Posted on Sunday, January 31, 2016 at 2:47 PM

Assessing the readability of a Wired.com excerpt.

This month's Fog sample text comes from a January 29 Wired.com article ("RIP Political Lawn Signs, Digital Ads Killed Them" by Issie Lapowsky). Here's the excerpt:

"Kimmel, for one, is worried about the impact this could have on voter turnout. After all, while targeting may be effective, it requires having a central database of people who ought to be targeted to begin with. That means those people have either signed up with a campaign on their own, voted in the past, or taken some kind of political action to get them on a list. Then, campaign's algorithms go to town determining who's most persuadable on that list, and positively bombard them with ads, emails, phone calls, and door knocks."

--Word count: 93 words
--Average sentence length: 23 words (14, 23, 31, 25)
--Words with 3+ syllables: 9 percent (8/93 words)
--Fog Index: (23+9)*.4 = 12 (12.8, no rounding)
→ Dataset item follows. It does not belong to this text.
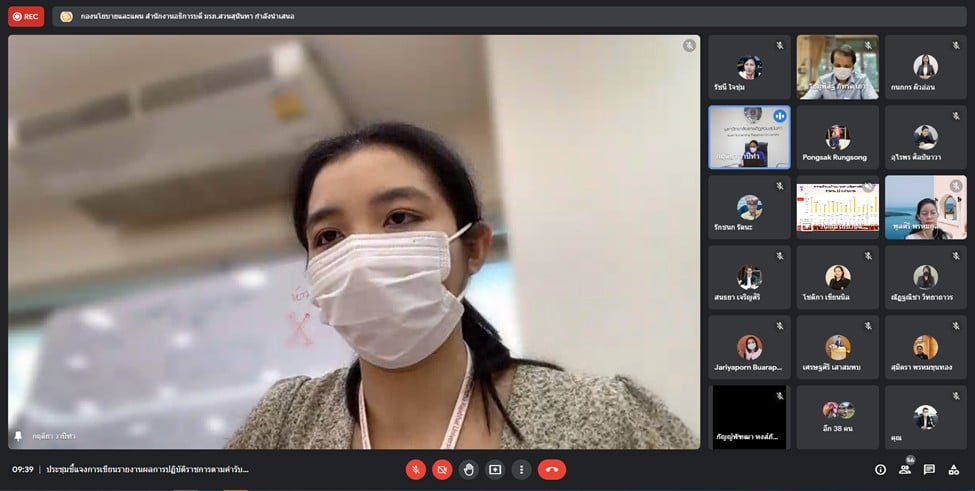
Task: Open the shared bar chart presentation tile
Action: [x=837, y=208]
We're pretty close to the mark here. All we need to do is shave one point off our score to land in ideal range. Let's see if a few light edits do the trick:

"Kimmel, for one, is worried about the impact this could have on voter turnout. After all, while targeting may be effective, it entails having a central database of people who ought to be targeted to begin with. That means those people have either signed up with a campaign on their own, voted in the past, or taken some kind of political action to get them on a list. The campaign's algorithms go to town determining who's most persuadable on that list. Then they bombard them with ads, emails, phone calls, and door knocks."

--Word count: 93 words
--Average sentence length: 19 words (14, 23, 31, 13, 12)
--Words with 3+ syllables: 6 percent (6/93 words)
--Fog Index: (19+6)*.4 = 10 (10.0, no rounding)

For the first time, the word count of our edited sample mirrors that of the unedited version. The writing is quite succinct, so there wasn't much fat for us to cut. Instead, we focused our attention on the last sentence, which was easily split in two. This alone cut our average sentence length by four points. Eliminating two longer words slashed 3 percent from that part of the equation. These modest edits got the job done; our final Fog score is two points less than the original.